[Stored data]
============

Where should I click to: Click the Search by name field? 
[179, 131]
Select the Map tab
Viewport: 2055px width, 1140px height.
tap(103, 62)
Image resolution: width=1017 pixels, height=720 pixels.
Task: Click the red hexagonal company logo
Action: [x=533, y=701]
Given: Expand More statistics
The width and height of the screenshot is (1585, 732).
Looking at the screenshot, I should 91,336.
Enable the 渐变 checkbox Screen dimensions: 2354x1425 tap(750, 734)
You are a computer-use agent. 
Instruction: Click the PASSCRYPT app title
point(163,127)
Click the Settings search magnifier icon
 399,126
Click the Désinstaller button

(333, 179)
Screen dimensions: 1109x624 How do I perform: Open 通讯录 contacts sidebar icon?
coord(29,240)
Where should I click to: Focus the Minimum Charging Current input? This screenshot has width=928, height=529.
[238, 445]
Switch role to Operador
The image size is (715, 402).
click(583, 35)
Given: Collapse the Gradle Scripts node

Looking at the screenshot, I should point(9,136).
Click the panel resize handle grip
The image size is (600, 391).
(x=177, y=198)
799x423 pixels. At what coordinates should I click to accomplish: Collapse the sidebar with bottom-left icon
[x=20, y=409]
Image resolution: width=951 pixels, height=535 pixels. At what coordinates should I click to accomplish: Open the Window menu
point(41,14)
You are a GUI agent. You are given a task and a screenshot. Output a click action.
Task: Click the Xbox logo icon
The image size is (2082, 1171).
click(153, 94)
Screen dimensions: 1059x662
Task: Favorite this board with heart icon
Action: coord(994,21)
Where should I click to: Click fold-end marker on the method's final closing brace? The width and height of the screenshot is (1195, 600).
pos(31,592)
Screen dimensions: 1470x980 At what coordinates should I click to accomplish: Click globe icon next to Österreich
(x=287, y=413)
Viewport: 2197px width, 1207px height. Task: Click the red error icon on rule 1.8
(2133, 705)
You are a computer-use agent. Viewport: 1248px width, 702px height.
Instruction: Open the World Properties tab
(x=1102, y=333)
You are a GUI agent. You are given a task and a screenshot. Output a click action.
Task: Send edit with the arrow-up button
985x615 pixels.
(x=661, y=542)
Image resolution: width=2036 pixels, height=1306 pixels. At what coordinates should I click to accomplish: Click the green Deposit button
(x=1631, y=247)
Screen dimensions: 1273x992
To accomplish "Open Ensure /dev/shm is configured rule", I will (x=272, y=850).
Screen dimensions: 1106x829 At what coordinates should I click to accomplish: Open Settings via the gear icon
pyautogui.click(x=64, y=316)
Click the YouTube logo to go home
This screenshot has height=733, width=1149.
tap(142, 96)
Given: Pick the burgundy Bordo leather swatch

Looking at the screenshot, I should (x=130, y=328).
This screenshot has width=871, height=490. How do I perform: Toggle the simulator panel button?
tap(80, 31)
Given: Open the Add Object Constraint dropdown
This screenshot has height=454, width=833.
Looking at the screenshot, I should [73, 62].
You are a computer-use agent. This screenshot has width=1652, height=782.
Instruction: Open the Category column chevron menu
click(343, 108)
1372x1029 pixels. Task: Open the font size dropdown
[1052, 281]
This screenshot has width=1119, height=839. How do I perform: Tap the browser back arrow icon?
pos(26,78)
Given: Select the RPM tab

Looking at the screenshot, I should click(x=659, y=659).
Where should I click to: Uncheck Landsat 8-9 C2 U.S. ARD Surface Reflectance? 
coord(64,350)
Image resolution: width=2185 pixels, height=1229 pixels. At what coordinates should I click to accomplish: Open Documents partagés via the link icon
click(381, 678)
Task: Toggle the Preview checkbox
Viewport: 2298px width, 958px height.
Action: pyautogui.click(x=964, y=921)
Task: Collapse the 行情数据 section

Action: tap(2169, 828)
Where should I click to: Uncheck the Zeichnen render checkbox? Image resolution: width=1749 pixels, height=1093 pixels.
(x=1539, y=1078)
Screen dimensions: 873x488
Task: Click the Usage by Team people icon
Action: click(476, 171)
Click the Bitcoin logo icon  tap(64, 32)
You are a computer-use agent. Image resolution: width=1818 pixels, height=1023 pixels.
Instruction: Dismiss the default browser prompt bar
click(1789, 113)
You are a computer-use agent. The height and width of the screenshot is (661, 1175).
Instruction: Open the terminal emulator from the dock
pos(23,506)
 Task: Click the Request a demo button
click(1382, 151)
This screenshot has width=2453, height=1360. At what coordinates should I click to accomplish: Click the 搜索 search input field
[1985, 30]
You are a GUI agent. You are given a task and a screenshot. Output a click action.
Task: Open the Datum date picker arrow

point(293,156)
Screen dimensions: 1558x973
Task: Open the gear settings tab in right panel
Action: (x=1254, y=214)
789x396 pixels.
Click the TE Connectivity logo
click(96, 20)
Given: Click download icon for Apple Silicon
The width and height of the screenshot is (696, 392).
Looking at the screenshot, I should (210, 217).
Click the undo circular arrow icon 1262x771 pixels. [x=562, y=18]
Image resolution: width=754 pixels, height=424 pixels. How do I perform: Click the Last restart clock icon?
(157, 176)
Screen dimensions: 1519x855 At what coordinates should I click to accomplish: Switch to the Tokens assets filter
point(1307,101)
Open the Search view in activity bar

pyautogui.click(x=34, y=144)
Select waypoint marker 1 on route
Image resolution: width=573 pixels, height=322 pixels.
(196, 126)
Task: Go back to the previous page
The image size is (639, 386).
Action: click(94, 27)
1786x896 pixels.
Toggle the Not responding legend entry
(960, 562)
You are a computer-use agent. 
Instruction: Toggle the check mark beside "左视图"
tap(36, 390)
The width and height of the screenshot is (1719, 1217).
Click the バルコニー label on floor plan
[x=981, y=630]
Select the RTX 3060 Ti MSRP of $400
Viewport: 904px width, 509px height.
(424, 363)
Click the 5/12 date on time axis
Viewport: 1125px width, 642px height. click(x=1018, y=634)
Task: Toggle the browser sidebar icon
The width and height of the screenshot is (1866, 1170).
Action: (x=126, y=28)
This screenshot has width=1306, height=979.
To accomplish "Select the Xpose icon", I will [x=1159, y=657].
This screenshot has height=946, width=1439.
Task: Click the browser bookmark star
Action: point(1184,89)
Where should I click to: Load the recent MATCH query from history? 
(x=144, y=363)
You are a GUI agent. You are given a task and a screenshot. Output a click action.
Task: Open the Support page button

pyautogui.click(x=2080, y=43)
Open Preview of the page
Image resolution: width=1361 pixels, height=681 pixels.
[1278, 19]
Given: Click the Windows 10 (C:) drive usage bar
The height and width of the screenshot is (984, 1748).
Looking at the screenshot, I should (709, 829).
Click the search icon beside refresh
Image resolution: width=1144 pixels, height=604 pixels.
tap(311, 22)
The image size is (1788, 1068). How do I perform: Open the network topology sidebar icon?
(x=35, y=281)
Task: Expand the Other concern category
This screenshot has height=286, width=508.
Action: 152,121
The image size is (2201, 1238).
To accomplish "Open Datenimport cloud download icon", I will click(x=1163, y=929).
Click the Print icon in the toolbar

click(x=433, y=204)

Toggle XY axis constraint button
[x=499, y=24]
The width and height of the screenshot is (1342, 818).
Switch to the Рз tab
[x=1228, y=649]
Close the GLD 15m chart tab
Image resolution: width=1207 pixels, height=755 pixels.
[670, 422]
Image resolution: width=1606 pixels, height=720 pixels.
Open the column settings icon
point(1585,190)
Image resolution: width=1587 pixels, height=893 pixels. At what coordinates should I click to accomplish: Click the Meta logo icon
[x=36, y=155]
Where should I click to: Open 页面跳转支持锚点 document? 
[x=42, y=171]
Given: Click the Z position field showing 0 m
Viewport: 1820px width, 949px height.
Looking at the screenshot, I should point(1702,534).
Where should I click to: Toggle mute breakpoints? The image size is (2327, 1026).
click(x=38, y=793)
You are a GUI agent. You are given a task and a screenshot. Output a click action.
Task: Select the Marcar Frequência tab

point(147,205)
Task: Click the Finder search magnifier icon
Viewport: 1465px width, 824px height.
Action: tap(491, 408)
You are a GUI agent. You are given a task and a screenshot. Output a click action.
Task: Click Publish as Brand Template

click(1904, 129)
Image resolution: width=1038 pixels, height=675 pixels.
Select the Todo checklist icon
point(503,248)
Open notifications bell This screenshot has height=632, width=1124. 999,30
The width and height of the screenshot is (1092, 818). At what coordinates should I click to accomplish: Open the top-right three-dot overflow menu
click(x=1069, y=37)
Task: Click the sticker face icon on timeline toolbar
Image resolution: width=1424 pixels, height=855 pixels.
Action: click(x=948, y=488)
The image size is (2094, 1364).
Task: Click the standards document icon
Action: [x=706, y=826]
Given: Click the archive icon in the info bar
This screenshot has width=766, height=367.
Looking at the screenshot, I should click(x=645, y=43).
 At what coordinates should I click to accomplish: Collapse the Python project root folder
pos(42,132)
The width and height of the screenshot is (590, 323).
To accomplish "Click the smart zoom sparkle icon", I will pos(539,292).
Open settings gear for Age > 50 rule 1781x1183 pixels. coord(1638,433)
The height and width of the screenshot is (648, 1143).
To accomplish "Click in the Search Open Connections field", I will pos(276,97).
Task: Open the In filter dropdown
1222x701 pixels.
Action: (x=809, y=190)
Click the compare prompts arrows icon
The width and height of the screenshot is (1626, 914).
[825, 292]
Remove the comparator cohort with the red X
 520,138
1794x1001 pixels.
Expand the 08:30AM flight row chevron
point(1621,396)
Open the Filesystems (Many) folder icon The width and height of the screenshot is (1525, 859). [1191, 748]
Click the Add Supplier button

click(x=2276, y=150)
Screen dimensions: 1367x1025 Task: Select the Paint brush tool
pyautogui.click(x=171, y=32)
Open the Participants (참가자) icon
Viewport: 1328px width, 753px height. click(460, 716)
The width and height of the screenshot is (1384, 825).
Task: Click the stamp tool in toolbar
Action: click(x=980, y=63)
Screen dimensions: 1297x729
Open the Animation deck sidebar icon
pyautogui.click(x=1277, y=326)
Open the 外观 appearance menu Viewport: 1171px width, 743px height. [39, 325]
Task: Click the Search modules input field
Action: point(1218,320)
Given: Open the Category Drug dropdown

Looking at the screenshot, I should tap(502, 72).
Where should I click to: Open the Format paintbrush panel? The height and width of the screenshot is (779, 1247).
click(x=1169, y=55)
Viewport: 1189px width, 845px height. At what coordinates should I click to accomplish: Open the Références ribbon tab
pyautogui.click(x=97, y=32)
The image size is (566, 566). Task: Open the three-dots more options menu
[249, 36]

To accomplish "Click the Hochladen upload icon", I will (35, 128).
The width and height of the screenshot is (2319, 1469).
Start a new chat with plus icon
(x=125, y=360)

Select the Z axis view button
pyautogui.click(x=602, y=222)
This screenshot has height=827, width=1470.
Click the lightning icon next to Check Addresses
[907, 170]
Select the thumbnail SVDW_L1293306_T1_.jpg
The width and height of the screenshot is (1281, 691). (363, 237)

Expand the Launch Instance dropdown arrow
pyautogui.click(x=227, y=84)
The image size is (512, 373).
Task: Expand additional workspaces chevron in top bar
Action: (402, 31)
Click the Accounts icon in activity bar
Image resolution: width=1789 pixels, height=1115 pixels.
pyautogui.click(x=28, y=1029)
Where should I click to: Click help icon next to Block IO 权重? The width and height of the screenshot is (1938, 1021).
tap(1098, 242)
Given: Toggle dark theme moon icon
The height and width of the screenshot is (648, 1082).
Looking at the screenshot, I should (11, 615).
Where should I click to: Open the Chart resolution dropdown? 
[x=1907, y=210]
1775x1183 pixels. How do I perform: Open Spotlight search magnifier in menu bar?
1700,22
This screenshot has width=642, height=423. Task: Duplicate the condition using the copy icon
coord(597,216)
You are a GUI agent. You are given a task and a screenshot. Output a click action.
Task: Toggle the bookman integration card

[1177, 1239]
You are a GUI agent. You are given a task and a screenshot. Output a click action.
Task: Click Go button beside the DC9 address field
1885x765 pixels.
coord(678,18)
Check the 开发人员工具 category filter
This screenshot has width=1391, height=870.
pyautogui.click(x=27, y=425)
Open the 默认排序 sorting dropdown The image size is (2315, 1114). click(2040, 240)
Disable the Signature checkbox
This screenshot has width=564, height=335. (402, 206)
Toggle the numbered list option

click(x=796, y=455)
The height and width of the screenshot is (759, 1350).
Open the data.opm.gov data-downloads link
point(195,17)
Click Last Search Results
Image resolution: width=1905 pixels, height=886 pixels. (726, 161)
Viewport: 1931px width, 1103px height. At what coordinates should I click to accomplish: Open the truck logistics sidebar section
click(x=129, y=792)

============

__Activity__. Please transcribe only the lines in the records above running from the line that has "This screenshot has width=766, height=367." through the line that has "The height and width of the screenshot is (648, 1143).", both included, exactly as they appear.

__Your response__.
This screenshot has width=766, height=367.
Looking at the screenshot, I should click(x=645, y=43).
 At what coordinates should I click to accomplish: Collapse the Python project root folder
pos(42,132)
The width and height of the screenshot is (590, 323).
To accomplish "Click the smart zoom sparkle icon", I will pos(539,292).
Open settings gear for Age > 50 rule 1781x1183 pixels. coord(1638,433)
The height and width of the screenshot is (648, 1143).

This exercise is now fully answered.